TASK PROMPT: Using the records below, repeat exactly the lines from the one holding "Image resolution: width=2212" through the one holding "Task: Open the группы menu item", both ends included, and no others.

INFORMATION:
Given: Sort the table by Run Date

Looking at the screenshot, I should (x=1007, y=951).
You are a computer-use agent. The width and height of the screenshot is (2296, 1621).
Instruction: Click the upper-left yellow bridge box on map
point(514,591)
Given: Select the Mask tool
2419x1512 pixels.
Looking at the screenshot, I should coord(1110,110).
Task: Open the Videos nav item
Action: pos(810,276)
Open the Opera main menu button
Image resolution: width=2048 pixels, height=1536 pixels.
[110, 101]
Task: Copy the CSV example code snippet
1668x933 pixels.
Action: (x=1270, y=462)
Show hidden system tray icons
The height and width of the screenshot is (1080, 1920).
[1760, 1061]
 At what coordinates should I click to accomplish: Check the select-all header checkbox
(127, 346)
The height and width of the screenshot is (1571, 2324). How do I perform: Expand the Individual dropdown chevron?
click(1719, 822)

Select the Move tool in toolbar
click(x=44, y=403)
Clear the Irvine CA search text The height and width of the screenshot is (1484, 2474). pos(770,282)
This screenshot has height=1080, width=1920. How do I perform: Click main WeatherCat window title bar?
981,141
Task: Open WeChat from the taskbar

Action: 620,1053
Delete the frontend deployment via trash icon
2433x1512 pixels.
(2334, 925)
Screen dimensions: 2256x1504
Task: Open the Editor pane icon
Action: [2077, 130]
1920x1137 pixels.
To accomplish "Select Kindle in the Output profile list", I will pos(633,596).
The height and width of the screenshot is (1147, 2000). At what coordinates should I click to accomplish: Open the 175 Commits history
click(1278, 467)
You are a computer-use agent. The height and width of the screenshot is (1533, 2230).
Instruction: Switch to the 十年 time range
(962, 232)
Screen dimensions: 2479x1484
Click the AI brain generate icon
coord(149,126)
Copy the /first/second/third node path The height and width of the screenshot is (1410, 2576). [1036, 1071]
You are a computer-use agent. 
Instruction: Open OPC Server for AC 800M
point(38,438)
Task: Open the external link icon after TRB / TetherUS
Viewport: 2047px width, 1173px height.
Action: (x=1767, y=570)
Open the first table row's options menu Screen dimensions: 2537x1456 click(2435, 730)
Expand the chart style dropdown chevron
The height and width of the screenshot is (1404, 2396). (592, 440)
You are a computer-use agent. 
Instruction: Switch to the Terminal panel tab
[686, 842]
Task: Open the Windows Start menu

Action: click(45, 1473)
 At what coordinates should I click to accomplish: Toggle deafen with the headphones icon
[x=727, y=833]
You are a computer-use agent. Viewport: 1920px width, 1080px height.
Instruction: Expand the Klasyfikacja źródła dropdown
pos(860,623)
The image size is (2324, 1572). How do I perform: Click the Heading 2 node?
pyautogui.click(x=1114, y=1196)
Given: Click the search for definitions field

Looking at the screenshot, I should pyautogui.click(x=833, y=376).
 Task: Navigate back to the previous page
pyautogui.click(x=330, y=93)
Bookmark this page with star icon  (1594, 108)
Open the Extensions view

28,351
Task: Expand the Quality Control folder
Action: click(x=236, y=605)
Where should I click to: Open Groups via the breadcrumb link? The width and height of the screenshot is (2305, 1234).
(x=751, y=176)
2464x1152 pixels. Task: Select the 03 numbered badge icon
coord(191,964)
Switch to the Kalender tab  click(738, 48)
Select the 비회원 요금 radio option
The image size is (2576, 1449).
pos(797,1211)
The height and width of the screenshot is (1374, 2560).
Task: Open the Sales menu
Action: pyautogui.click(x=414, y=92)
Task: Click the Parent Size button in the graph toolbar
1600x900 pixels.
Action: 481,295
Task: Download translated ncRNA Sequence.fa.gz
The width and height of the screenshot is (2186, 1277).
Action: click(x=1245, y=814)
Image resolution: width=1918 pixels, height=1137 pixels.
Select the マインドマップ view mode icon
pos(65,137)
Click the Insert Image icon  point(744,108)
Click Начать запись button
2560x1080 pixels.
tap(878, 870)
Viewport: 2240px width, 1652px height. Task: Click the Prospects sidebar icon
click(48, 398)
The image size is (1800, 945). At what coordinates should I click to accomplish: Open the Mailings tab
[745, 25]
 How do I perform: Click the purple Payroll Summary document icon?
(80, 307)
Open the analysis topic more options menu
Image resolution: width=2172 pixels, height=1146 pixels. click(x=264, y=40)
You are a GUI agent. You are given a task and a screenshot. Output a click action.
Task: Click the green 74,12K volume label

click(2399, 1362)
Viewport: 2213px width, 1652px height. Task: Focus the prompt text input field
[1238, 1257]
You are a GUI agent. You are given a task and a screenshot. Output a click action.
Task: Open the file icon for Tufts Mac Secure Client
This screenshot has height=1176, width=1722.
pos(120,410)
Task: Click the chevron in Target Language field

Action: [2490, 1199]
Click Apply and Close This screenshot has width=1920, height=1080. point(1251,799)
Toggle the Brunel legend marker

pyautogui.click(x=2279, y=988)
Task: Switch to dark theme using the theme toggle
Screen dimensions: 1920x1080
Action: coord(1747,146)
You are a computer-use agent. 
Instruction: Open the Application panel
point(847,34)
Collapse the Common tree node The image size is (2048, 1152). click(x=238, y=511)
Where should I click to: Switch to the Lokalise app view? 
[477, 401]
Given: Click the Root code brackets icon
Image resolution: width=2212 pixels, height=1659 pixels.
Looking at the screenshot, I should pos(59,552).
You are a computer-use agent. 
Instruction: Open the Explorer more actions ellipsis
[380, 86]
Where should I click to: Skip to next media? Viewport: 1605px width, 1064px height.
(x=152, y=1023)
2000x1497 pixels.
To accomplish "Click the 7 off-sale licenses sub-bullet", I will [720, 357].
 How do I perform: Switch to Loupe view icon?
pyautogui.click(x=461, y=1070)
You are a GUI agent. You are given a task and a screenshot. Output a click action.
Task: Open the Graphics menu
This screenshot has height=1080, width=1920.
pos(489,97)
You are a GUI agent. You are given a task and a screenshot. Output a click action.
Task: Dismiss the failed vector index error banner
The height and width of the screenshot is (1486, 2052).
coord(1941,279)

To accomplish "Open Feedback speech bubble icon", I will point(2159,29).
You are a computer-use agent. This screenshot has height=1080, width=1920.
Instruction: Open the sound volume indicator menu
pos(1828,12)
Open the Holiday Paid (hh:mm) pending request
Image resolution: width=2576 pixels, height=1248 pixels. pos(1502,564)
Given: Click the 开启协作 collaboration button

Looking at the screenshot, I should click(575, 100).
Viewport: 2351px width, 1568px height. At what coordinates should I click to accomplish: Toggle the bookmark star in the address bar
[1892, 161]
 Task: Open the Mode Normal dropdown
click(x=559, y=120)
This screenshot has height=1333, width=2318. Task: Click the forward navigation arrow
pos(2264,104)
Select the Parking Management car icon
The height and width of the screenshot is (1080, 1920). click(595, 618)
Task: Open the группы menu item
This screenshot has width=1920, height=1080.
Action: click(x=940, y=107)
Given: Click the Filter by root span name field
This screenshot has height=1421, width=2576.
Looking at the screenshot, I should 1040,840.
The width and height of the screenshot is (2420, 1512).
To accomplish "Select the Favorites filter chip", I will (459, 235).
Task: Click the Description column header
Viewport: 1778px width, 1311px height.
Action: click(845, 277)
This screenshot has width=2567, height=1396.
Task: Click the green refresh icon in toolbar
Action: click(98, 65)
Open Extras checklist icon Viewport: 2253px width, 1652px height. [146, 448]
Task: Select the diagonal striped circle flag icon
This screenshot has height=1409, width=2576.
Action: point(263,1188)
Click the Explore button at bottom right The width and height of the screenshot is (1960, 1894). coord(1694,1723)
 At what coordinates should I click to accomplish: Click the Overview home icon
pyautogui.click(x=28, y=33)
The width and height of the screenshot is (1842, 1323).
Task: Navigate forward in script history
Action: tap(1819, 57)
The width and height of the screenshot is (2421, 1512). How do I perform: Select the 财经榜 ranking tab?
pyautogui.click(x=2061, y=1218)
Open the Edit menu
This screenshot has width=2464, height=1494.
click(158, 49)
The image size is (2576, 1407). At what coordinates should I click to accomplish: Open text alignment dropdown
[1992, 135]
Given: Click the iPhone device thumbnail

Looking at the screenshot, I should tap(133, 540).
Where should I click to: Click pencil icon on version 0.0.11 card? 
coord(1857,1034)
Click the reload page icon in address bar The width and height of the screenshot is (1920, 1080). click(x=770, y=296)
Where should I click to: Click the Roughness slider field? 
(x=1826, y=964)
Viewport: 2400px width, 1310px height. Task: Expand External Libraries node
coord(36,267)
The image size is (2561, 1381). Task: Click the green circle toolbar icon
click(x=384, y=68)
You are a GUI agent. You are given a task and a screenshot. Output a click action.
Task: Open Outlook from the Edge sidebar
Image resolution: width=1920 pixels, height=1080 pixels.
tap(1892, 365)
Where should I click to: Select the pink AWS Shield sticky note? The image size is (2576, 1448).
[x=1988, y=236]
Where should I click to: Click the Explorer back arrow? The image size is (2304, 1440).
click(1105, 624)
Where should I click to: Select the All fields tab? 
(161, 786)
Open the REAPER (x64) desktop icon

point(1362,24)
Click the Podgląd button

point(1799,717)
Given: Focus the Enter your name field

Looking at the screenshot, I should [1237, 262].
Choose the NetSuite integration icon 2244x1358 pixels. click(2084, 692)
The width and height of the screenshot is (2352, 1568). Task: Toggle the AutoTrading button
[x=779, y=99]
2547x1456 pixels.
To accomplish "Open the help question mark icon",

WRITTEN SOLUTION:
Image resolution: width=2212 pixels, height=1659 pixels.
Looking at the screenshot, I should pos(59,552).
You are a computer-use agent. 
Instruction: Open the Explorer more actions ellipsis
[380, 86]
Where should I click to: Skip to next media? Viewport: 1605px width, 1064px height.
(x=152, y=1023)
2000x1497 pixels.
To accomplish "Click the 7 off-sale licenses sub-bullet", I will [720, 357].
 How do I perform: Switch to Loupe view icon?
pyautogui.click(x=461, y=1070)
You are a GUI agent. You are given a task and a screenshot. Output a click action.
Task: Open the Graphics menu
This screenshot has height=1080, width=1920.
pos(489,97)
You are a GUI agent. You are given a task and a screenshot. Output a click action.
Task: Dismiss the failed vector index error banner
The height and width of the screenshot is (1486, 2052).
coord(1941,279)

To accomplish "Open Feedback speech bubble icon", I will point(2159,29).
You are a computer-use agent. This screenshot has height=1080, width=1920.
Instruction: Open the sound volume indicator menu
pos(1828,12)
Open the Holiday Paid (hh:mm) pending request
Image resolution: width=2576 pixels, height=1248 pixels. pos(1502,564)
Given: Click the 开启协作 collaboration button

Looking at the screenshot, I should click(575, 100).
Viewport: 2351px width, 1568px height. At what coordinates should I click to accomplish: Toggle the bookmark star in the address bar
[1892, 161]
 Task: Open the Mode Normal dropdown
click(x=559, y=120)
This screenshot has height=1333, width=2318. Task: Click the forward navigation arrow
pos(2264,104)
Select the Parking Management car icon
The height and width of the screenshot is (1080, 1920). click(595, 618)
Task: Open the группы menu item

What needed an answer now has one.